I need a python script that
1) reads /etc/hosts
2) find values of specific configured hosts (read from a .conf which) eg server1, localhost, etc
3) it'll assign a name to those configs eg if the .conf has
[Env1]
192.168.0.1 production-read
192.168.0.2 production-write
192.168.0.27 amqp
[Env2]
192.168.0.101 production-read
192.168.0.201 production-write
192.168.1.127 amqp
Basically format:
[CONFIG_NAME]
<ip> <hostname>
Like an usual hosts file
4) And each of those will be stored in memory
5) if in /etc/hosts it matches one of those, it sets the "current env" as the configname
5) It'll create an icon on the top-right of ubuntu 22 default gnome with
6) that icon could be the text of the current config name or if nothing matches, "custom" text would show
7) When the user clicks the "tray"/appindicator(or whatever gnome is calling them) it'll list the config names in a simple gtk/gnome
8) When the user clicks one config, we create a backup of /etc/hosts in ~/.config/backups/ named hosts-%UNIX_TIMESTAMP%
9) we then apply it to hosts file (find only the line with the hostnames to change and modify only those)
And that one-shotted a simple gnome app indicator env switcher. Had to fix a few lines here and there but it mostly just worked. If you give the proper spec to the LLM, it'll do it right.
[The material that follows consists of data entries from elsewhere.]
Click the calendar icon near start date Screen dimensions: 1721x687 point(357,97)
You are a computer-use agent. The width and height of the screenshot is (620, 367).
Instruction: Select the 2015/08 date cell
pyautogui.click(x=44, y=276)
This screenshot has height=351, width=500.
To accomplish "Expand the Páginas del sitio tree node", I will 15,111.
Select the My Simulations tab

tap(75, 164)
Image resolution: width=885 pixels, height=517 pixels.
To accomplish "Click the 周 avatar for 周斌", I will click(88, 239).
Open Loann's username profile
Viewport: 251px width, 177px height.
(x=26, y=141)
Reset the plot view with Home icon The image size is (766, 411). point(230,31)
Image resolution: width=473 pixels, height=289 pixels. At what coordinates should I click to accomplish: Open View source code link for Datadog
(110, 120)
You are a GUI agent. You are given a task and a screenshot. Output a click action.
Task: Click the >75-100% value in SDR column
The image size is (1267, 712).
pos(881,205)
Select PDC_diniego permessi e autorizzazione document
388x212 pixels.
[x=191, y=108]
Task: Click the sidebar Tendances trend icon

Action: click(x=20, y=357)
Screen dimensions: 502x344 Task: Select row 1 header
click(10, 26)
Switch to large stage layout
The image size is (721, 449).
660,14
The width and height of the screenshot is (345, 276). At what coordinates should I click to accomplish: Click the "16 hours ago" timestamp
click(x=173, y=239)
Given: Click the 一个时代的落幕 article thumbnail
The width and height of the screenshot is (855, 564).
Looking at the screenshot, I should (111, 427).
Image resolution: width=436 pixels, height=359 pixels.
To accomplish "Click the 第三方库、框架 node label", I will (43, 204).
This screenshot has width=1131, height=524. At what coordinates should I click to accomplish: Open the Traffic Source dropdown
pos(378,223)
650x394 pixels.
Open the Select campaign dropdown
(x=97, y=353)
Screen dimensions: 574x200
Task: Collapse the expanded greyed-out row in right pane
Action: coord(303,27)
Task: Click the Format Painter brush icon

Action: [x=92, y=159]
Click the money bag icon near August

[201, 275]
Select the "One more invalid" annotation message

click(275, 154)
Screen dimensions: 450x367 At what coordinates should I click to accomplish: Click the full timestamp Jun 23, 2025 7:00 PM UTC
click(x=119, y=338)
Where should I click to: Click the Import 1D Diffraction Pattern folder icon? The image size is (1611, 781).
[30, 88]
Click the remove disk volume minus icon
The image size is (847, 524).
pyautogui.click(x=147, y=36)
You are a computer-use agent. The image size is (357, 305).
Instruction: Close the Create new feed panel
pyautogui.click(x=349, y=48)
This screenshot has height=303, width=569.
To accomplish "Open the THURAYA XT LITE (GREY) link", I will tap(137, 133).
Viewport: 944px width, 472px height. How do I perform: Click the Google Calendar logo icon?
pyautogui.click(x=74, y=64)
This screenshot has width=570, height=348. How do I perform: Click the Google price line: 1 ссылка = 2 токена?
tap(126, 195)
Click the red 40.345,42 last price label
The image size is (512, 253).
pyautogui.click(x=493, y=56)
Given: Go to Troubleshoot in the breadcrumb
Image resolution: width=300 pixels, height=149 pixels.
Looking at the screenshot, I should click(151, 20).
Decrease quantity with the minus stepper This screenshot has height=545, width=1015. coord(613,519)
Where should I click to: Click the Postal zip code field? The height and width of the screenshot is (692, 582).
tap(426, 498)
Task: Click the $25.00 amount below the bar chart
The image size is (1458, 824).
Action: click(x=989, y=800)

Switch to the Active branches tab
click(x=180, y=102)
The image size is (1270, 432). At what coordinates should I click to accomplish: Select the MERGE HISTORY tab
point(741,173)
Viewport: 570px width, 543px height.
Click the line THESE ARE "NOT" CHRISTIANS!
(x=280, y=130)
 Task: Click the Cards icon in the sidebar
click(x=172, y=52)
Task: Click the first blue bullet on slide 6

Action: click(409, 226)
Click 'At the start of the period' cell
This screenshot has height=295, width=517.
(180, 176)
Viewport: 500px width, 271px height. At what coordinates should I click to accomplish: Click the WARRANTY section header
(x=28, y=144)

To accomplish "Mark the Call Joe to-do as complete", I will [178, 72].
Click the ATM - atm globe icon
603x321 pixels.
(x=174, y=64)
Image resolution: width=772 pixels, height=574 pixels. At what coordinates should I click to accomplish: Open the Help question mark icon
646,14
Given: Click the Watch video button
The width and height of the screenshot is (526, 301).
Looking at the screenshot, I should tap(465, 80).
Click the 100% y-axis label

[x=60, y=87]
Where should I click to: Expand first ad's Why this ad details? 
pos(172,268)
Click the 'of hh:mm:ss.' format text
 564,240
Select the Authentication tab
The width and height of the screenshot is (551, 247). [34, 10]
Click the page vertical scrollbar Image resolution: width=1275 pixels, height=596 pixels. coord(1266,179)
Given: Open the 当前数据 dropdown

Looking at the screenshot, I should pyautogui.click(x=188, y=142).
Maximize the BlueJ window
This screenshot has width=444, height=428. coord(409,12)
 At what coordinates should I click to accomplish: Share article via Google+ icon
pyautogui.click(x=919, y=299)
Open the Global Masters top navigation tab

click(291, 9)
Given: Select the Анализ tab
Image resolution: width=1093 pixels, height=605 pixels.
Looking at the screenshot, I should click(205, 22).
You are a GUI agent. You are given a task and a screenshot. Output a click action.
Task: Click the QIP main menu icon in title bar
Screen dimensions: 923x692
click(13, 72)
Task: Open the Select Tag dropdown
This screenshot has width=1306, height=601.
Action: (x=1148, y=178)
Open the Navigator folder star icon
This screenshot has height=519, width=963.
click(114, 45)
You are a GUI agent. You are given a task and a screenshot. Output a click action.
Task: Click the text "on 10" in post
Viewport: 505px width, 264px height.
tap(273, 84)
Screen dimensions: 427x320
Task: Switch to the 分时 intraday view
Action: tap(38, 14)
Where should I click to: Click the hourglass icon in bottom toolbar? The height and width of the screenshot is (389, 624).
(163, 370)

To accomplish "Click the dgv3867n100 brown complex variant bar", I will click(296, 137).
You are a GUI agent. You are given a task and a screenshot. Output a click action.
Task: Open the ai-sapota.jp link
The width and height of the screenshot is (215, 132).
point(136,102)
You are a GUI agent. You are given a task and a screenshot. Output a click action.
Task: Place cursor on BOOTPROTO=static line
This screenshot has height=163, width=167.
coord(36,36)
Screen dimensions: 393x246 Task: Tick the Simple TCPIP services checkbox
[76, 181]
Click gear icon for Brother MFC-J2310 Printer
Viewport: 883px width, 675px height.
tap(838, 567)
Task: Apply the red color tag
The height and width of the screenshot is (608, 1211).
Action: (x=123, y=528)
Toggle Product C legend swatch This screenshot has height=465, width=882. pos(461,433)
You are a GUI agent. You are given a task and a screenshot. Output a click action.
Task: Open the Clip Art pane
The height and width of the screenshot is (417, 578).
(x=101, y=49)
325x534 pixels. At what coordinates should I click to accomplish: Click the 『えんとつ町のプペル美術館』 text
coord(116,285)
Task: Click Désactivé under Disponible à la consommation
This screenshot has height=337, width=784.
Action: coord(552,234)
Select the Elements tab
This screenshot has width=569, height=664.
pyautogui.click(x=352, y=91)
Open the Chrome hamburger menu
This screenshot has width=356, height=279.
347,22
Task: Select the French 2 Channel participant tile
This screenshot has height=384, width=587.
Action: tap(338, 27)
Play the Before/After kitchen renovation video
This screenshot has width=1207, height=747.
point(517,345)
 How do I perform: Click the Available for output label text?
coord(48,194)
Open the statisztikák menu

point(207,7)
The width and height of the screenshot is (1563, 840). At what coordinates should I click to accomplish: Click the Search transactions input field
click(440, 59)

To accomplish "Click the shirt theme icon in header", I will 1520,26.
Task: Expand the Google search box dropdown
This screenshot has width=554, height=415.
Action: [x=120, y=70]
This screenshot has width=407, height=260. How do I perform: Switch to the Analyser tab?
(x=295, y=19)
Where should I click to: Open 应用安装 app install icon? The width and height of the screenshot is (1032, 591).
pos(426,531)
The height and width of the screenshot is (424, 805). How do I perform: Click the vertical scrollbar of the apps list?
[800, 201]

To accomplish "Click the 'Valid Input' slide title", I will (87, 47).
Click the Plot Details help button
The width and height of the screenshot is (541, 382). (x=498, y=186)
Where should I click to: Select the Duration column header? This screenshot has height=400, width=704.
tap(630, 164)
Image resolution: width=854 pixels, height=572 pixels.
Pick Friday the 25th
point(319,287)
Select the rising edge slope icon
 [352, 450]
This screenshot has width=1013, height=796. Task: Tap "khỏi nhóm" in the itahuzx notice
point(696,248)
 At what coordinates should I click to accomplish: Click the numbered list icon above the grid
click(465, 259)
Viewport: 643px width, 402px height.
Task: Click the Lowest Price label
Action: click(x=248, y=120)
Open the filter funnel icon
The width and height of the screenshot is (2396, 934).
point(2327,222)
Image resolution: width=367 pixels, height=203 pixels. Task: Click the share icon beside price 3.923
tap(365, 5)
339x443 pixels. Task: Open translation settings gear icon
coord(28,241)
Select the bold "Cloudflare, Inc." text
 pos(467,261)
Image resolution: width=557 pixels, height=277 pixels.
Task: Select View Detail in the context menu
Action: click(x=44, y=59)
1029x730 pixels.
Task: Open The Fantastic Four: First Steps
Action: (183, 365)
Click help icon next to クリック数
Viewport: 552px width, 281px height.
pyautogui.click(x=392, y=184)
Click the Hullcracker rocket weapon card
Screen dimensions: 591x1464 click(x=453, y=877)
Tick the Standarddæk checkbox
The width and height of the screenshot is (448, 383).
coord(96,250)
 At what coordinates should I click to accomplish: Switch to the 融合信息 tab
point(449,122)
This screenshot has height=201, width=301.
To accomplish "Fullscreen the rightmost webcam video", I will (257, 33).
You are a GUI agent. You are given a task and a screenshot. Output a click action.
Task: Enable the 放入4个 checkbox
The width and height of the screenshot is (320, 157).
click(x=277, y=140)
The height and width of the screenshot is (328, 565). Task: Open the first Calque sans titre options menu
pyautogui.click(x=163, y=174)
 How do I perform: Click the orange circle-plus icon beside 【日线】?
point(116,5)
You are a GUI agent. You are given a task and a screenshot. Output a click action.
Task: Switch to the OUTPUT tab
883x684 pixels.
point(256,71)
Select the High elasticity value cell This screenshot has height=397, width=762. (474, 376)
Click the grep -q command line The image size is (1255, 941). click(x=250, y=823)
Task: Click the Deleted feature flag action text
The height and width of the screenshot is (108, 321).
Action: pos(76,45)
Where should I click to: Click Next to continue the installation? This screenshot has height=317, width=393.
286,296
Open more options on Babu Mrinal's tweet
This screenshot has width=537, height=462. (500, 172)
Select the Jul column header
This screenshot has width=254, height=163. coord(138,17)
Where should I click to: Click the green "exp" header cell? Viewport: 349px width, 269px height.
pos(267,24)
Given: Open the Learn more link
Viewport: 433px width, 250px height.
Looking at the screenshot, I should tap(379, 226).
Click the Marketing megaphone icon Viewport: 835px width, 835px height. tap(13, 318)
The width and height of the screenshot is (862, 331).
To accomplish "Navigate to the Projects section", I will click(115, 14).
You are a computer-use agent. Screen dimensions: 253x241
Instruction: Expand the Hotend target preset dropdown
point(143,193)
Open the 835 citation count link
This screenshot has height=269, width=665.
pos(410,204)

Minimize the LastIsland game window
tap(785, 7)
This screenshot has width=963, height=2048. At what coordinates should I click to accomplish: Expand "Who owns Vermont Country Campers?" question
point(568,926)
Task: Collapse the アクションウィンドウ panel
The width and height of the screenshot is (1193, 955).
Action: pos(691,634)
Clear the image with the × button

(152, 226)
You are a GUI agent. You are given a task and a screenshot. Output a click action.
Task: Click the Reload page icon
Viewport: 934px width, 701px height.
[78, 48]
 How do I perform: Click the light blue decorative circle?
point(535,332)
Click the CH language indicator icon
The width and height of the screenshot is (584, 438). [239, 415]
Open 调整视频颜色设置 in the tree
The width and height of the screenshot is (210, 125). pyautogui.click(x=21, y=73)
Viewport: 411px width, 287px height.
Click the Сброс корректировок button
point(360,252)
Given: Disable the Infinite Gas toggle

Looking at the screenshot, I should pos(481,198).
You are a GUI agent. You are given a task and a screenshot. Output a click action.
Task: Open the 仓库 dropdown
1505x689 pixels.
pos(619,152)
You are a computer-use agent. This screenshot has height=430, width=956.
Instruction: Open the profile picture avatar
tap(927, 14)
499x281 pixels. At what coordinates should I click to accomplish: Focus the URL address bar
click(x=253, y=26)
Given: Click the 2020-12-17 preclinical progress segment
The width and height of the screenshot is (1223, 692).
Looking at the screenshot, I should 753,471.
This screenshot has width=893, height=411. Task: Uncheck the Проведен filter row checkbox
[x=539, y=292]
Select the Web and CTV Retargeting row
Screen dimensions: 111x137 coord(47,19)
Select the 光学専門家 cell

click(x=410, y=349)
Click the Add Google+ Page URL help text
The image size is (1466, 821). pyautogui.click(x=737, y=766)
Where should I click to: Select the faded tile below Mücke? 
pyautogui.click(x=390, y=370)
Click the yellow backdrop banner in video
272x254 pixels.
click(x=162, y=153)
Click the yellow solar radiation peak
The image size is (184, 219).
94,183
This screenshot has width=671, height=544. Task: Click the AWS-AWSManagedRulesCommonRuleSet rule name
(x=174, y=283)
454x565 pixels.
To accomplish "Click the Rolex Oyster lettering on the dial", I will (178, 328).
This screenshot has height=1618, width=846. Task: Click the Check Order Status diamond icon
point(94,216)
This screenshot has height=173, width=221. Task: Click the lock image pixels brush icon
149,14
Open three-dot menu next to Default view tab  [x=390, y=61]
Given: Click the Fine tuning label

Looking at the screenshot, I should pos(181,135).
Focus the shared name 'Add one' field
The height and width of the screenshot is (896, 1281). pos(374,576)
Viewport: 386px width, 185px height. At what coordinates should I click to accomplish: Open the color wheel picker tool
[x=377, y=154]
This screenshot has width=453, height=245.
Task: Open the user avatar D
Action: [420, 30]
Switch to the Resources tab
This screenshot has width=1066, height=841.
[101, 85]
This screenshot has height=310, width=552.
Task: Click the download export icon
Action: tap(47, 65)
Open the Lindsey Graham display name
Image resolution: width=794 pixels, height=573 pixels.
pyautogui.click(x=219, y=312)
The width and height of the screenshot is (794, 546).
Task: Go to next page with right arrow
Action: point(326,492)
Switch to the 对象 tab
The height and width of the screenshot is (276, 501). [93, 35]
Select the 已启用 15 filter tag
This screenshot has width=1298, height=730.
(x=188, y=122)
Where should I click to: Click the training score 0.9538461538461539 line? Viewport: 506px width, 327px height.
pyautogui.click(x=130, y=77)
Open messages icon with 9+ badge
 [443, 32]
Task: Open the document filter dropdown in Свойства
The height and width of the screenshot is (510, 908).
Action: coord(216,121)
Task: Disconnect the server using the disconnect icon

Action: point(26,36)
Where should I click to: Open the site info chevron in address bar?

You can even fake a DSL to describe what you want and it'll figure it out.
That's (as shown in my sample prompt) one great thing I've been using LLMs for: making GUIs for arcane Linux-based OS/userland settings that I have no interest in doing "sudo gedit yadda yadda" or learning man pages for. It's been 30+ years, we deserve a better desktop experience.
I've used suckless packages in the past, but it feels to me too close the GNOME/Apple way of giving zero settings and having opinionated defaults whose opinions do not ring well for me. I have zero desire to change my shortcuts/hotkeys to something random devs chose based on their past computer experience, mostly unix-based. Muscle memory > *.